Have you ever thought about how fortunate you are to live in this dimension?
If there truly are, as some scientists believe, an infinite number of parallel Earths in existence, this is probably one of the nicer ones.
Somewhere out there is an alternate Earth where the atmosphere is made of poison gas. There’s another dimension where the Nazis won World War II, Man in the High Castle style.
Worst of all, there’s an alternate reality where Captain America: Civil War wasn’t made.
We came close to experiencing this existential horror ourselves. Back when the Russo Brothers were laying their initial plans for their follow up to The Winter Soldier, Robert Downey Jr was holding out for more money, and talks between the original cinematic Iron Man and Marvel weren’t looking good.
Now, the Russo Brothers, seemingly caught in an endless promotional interview period, have opened up about what fans might have got if Downey had stuck to his guns and Marvel hadn’t been willing to throw enormous fistfuls of cash at him.
“It was not a given that we were even going to do Civil War when we were talking about the next movie after Winter Soldier,” said Joe Russo in an interview with Entertainment Weekly, “So there was a period of time when we explored possibilities for Cap stories that did not include it”.
What threat would the mighty pair of directors get to replace the indestructible Iron Man? None other than the terrifying Madbomb!
Yes, the Madbomb. That isn’t a joke, it’s the name of an actual weapon in the Marvel comics universe. If you’ve guessed that it’s a bomb that makes people go mad, give yourself a gold star.
Joe Russo went on to explain that “somebody pitched the idea of a third-act that revolved around the Madbomb, which makes people crazy. It almost like zombifies them – but not literally.”
According to Anthony Russo:
“The charm of the Madbomb is that you turn hordes of people into berserkers. That was the physical challenge that Cap and company would have had to face.”
So had Robert Downey Jr decided that he didn’t want to jump up and down in a red motion capture suit like an overexcited Santa Claus impersonator, the Russo Brothers would have given us a final showdown involving Captain America fighting the zombies from 28 Days Later.
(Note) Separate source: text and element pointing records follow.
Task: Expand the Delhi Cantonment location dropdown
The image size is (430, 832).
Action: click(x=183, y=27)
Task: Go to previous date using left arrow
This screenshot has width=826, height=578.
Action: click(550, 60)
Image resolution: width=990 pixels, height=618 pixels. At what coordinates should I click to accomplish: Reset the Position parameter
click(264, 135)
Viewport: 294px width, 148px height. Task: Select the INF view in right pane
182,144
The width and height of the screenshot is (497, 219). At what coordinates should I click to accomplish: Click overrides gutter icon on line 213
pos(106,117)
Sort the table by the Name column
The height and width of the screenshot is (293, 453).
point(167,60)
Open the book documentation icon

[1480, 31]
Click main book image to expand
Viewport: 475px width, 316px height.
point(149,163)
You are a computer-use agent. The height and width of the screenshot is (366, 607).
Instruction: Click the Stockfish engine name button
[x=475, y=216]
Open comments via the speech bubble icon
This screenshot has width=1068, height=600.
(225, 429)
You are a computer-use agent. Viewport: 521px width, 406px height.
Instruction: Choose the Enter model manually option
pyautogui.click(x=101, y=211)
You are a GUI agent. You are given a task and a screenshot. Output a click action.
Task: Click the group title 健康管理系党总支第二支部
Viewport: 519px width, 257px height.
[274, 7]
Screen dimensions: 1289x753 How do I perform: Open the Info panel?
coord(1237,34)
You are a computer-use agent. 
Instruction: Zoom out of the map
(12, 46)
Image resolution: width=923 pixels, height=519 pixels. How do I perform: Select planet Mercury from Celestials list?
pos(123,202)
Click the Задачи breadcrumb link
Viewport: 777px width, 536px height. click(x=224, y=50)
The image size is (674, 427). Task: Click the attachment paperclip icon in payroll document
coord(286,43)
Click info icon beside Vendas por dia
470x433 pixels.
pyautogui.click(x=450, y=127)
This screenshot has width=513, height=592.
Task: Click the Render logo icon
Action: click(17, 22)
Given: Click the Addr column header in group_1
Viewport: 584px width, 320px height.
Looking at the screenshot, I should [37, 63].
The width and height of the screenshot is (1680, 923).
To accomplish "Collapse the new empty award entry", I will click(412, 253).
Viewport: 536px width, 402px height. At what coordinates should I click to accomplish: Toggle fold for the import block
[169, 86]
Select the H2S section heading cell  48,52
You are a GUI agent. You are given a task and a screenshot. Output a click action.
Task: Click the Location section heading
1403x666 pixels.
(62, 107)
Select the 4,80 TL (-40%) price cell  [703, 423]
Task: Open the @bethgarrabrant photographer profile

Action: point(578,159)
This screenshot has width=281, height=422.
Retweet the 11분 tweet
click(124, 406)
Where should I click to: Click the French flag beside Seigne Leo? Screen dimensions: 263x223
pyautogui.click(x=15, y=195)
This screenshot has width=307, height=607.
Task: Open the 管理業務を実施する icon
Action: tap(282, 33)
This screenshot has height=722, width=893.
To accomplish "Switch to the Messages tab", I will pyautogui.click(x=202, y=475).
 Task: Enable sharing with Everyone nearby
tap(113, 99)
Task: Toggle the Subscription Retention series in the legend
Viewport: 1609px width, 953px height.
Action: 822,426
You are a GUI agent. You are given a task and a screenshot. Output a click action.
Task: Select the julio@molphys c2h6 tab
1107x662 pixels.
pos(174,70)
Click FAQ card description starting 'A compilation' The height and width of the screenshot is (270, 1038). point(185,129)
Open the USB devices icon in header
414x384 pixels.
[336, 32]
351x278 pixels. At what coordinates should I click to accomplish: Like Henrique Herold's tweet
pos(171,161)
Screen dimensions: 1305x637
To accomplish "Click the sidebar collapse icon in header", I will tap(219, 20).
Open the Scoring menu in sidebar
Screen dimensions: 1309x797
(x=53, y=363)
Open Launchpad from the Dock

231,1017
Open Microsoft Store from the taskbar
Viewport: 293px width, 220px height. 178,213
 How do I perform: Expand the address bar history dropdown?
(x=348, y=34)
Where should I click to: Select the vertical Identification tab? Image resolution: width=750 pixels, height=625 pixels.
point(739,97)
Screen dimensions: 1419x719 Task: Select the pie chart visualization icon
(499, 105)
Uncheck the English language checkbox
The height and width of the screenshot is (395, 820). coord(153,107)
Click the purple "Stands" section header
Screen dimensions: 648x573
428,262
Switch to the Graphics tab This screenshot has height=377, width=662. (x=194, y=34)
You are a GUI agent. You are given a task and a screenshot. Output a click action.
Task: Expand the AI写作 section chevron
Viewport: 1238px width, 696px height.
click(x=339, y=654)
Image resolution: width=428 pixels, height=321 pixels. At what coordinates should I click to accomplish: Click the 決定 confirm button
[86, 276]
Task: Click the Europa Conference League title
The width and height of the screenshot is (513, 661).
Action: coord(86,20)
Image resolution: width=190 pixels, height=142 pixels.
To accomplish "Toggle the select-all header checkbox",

Oh joy.
So let’s all take a moment to appreciate Robert Downey Jr, and the executives at Marvel, for finding enough common ground (likely, the love of money) to settle their contract dispute.
One of the most powerful things about Civil War is the central conflict between Captain America and Iron Man, which culminates in their intense yet deeply personal one-on-one fight at the end of the film.
This kind of deep and emotional storytelling simply wouldn’t be possible if Cap was fighting rage virus zombies—not least because battling hordes of enemies is an accurate description of the finale to both Avengers films.
Considering that angry humans are less threatening than killer robots or space aliens, this would feel like something of an anticlimax.
Thank you, Robert Downey Jr, for being willing to take Marvel’s money. Thank you, Marvel, for giving money to Downey.
Were it not for this team, we’d be living in a very bleak reality indeed.